§ Exercise details: Pull out every line in the listing below that contains the word "dimensions", and copy each one word for word.

§ Task inputs:
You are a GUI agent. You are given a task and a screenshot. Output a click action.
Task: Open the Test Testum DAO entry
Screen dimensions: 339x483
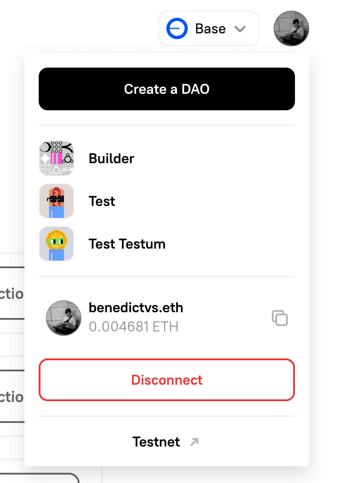point(167,244)

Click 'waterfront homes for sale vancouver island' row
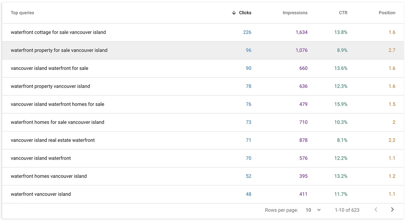pyautogui.click(x=57, y=122)
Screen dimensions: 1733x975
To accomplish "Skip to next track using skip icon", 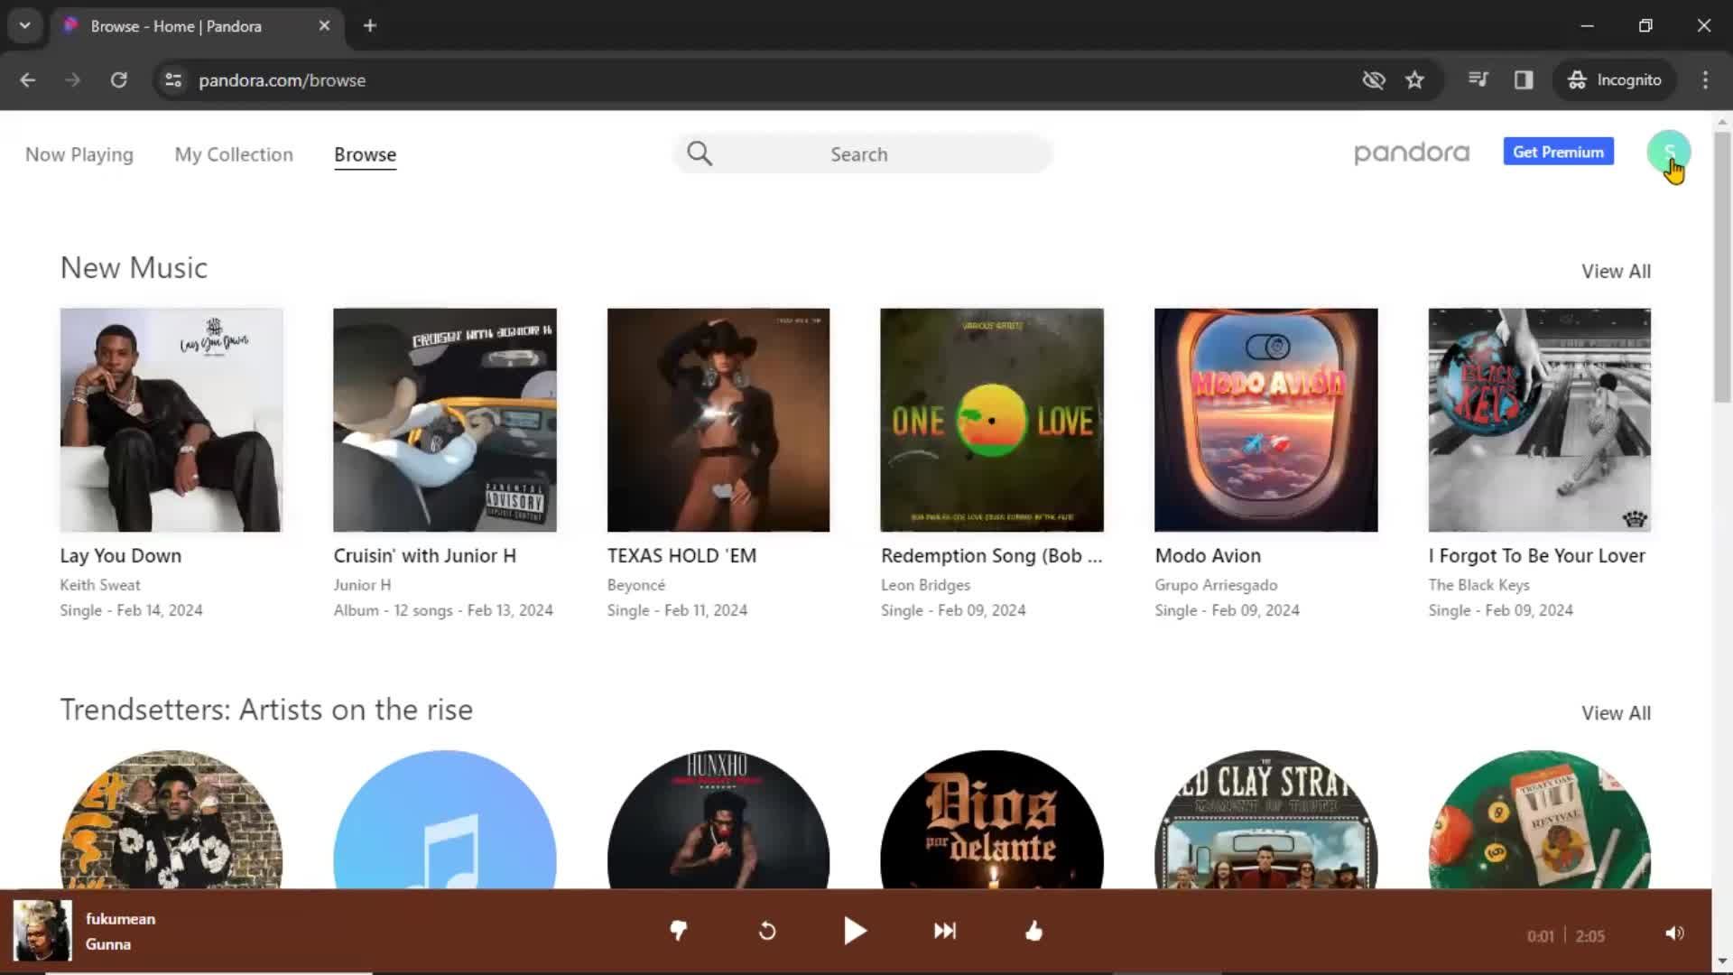I will (944, 933).
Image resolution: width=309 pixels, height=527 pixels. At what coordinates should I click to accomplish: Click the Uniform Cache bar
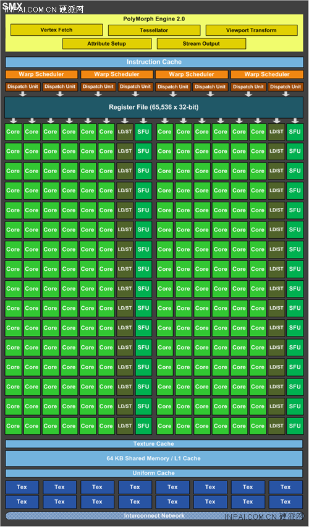(x=154, y=473)
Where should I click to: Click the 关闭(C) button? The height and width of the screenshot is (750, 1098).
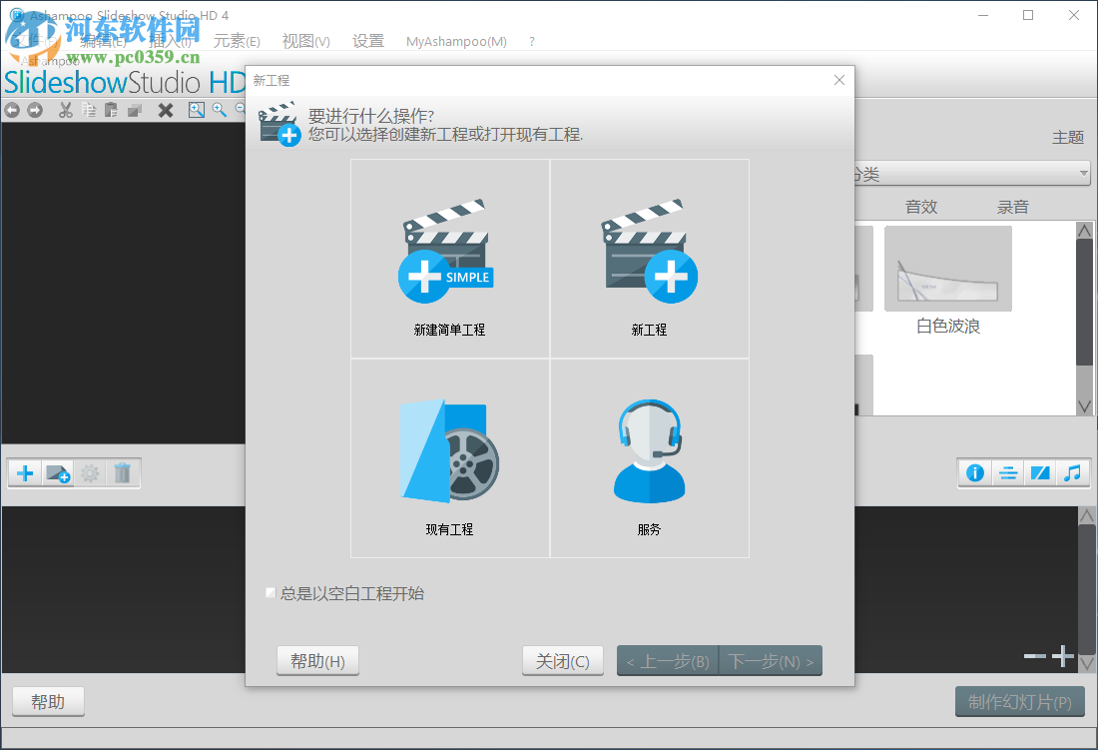[x=562, y=660]
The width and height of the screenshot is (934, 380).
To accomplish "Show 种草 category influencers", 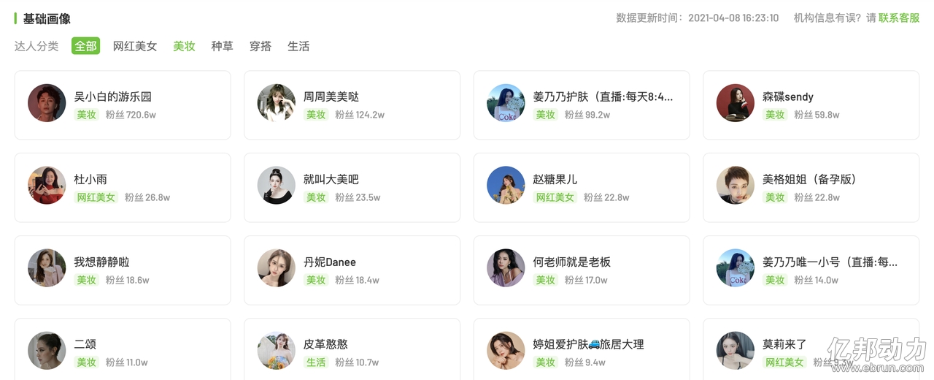I will pyautogui.click(x=222, y=46).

§ Exercise output:
Screen dimensions: 339x483
Screen dimensions: 1733x975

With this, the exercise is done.